幕末から明治にかけて活躍した南画家
1825-1898年
豊かな色彩と柔らかで穏和な筆法を特徴とした花鳥画や山水画に秀で、とくに菊を主題とした作品を数多く遺しています。
幽谷(通称 巳之助)は、1825年江戸神田町の大工職の家に二男として生まれました。幼い頃より刀盤に親しみ家業を助けますが、15歳で父を失ったのきっかけに当時著名であった宮大工の鉄砲弥八に入門して製図を学びます。
しかし絵画への志が強かった幽谷は、弥八の勧めもあり製図のかたわら知人の伝手を頼りに肖像画や花鳥画で人気を博していた椿椿山(つばきちんざん)を訪ねて画塾・琢華堂に入門し、かねてから念願であった画道の精進につとめます。
さらに椿山の薦めもあり、この頃より幽谷は朱子学で知られた大黒梅陰に就いて漢学も学んでいます。
母との暮らしを支えるため、幽谷は日中図面を製作して働き、夜になると眠る間を惜しんで書と画の習得に勤しみました。入門よりわずか数年後の1854年、師の椿山が急逝すると、幽谷は大工の仕事を辞めて画道に専念する傍ら、寺子屋を開いて子供たちに学問を教えて家計の足しにし、苦しい生活を凌ぎました。
1855年安政の大地震で多くの家屋が崩壊し、復興による利を求めようと工賃が暴騰すると幽谷の困窮を極めた生活を見かねた周囲の人々は、幽谷に大工の仕事に復職するよう助言します。
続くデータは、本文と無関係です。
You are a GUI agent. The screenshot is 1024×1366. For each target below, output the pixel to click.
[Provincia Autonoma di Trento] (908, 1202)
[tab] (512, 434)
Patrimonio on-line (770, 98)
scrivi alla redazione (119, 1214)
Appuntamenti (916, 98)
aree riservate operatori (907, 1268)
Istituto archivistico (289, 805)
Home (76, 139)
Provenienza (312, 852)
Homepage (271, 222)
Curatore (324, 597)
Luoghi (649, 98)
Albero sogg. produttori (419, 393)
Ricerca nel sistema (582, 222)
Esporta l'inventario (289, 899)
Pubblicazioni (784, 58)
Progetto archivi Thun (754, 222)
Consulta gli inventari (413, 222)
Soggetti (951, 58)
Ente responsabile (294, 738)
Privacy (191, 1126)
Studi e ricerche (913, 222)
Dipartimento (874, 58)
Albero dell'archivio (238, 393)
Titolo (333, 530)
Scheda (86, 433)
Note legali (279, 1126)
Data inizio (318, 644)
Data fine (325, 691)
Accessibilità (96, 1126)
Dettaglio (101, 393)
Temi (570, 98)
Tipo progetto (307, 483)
しかし幽谷は再び大工の仕事に戻ろうとはせず、画道精進を貫き通します。
幽谷は1872年文部省博物局が初めて主催した湯島聖堂博覧会において「振威八荒」の大作を出品し優等賞を受賞、以来内国勧業博覧会や絵画共進会など主要な展覧会において数々の受賞を重ね、画家としての名声を確立させていきます。
輝かしい受賞歴を経て、様々な絵画会において審査員を歴任して重責を担うようになった幽谷は、明治初期の南画壇において花鳥画の第一人者としての活躍を果たしました。
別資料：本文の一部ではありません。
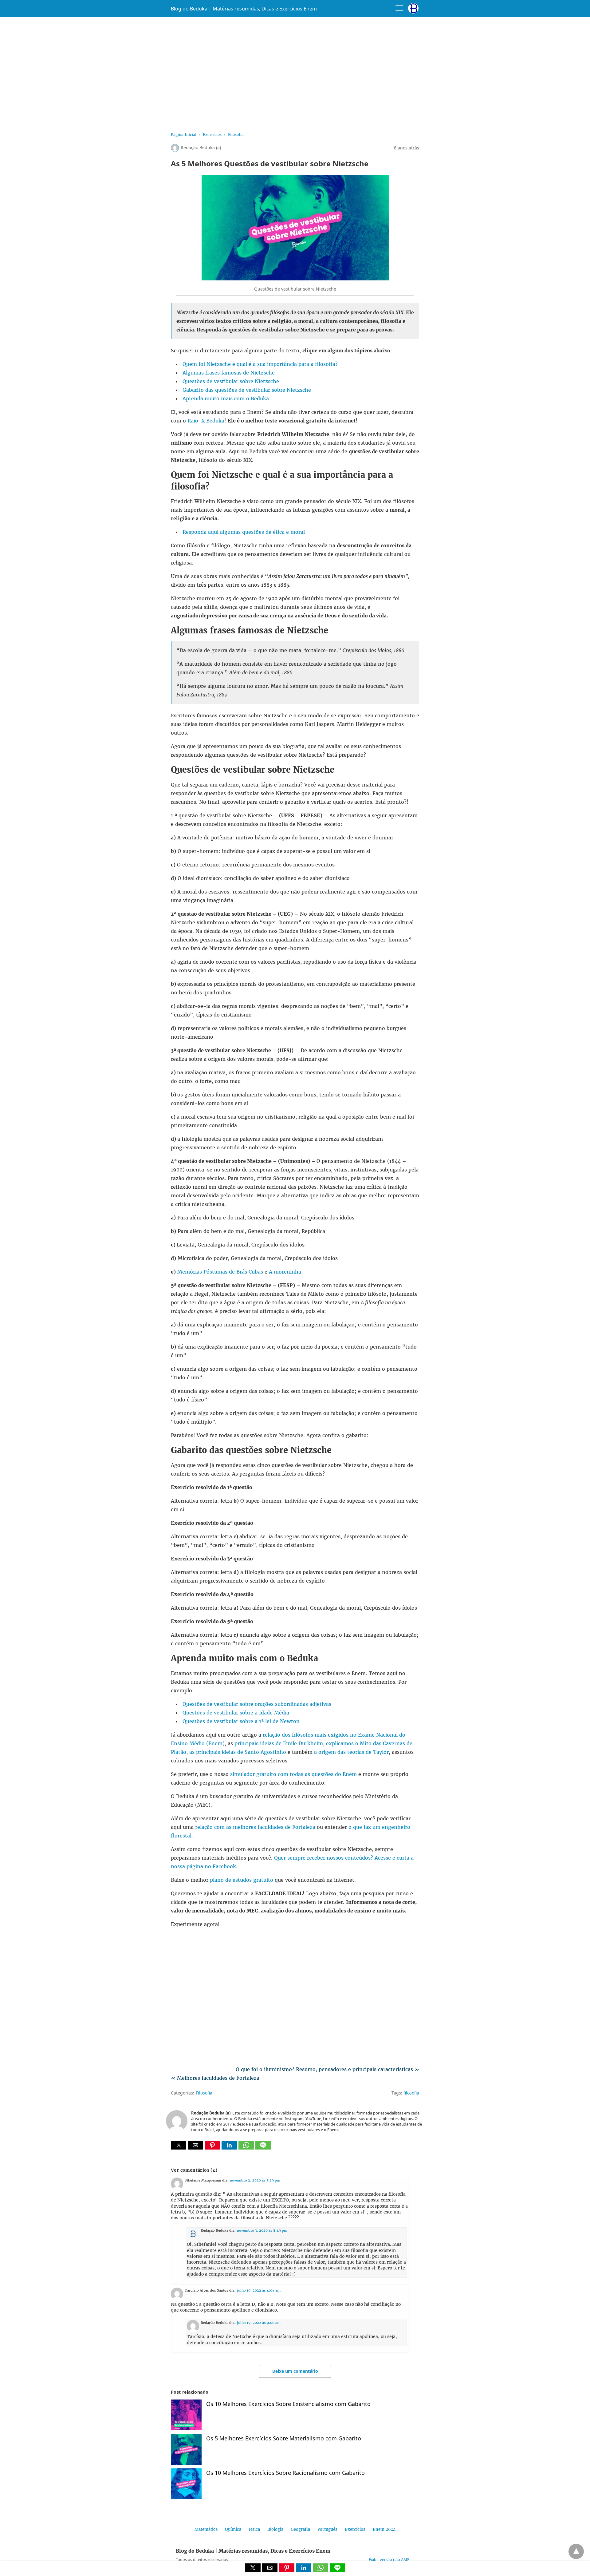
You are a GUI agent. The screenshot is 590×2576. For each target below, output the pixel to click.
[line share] (263, 2148)
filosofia (411, 2093)
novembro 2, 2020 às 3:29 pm (255, 2180)
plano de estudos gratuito (241, 1880)
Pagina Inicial (183, 134)
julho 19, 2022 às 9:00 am (259, 2322)
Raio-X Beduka (205, 421)
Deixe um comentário (295, 2371)
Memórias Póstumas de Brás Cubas (220, 1272)
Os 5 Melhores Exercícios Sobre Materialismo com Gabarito (283, 2438)
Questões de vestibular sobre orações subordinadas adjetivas (257, 1704)
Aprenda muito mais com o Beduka (226, 398)
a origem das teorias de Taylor (351, 1752)
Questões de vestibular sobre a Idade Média (236, 1713)
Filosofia (236, 134)
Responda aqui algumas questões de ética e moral (244, 532)
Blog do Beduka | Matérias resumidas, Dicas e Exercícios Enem (244, 8)
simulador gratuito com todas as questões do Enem (293, 1774)
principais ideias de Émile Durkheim (278, 1743)
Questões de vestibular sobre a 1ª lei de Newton (241, 1721)
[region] (295, 72)
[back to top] (576, 2551)
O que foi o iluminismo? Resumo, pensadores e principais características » (327, 2069)
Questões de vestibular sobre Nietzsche (231, 381)
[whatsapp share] (246, 2148)
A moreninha (285, 1272)
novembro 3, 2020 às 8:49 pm (262, 2230)
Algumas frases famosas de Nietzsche (229, 373)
また宮中の御用画をつとめ、皇居造営に際し数多くの障壁画や杉戸絵を献納し、1893年には宮内省により帝室技芸員に任命されています。
幽谷作品の中には「幽谷生」の落款が記されているものがあります。
幽谷は大家として名が馳せても尚、落款や印章に「幽谷生写」と修業中の身であることを意味する「生」の字を使い続けました。画商などから「生」の字があると絵の価値が下がるからやめるよう忠告されますが、耳をかさず「自分は未だ師を超える絵を描けていない。それができない内は作品に『生』の字をつけ続ける」と答えています。
幽谷は、生涯の師であった椿山、また椿山が大きな影響を受けた椿山の師・渡辺崋山も模範として両師の教えを重んじました。また、宮中より席画を仰せつかった際には椿山の遺品であった墨で汚れた紋付き袴を着て明治天皇に参上したことからも、生涯を通して師風に誠実であっただけでなく、人として師を慕っていたことがわかります。
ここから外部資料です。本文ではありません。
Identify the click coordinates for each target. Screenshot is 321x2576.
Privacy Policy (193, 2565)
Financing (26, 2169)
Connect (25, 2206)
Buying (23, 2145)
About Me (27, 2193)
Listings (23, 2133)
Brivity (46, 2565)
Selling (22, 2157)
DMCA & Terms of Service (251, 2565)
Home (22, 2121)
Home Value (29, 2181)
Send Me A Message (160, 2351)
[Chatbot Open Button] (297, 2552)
また幽谷の画塾和楽堂で画を学んだ椿椿山の孫にあたる椿二山による『野口幽谷之像』にも描かれているように、幽谷はその生涯をちょんまげで通したことでも知られています。
門下生には他、松林桂月や益頭峻南などがおり、人情に厚く実直で誠実であったといわれる幽谷の人柄は、幽谷が亡くなったあとも多くの人によって語られました。
1825年 江戸神田町に生まれる
1850年 椿椿山に入門して花鳥画を学ぶ
1854年 椿山死後、寺子屋を開く。渡辺崋山の画風を独学で学ぶ
1872年 ウィーン万国博覧会に『雌雄軍鶏』出品
1877年 第1回内国勧業博覧会『竹石図』で褒状を受賞
1882年 内国絵画共進会に『菊花図』出品
1888年 日本美術会展『矮竹子母鶴図』などで銀牌を受賞
1893年 帝室技芸員に任命される
1895年 第四回内国勧業博覧会『菊鶏図屏風』で妙技二等賞受賞
1898年 死去
●菊花ニ鶏
幽谷が最も得意とした菊花のモチーフのなかに鶏の団欒が描かれている。格調高い図柄や装飾からも幽谷渾身の作であったことが推測される。
●猿ニ激潭図
菊花図の『静』の華やかさとは対照的に、絶壁に迫る激流と上方に木の枝を頼りに流れを渡ろうとする猿をほぼ全て墨描きによる力強い調子で『動』が表現されている。
●孔雀牡丹
赤・青・紫の異なる色の牡丹と美を競うように孔雀が風光明媚に描かれ重厚な美しさを感じる作品。朱文方印「幽谷」の印が捺されている。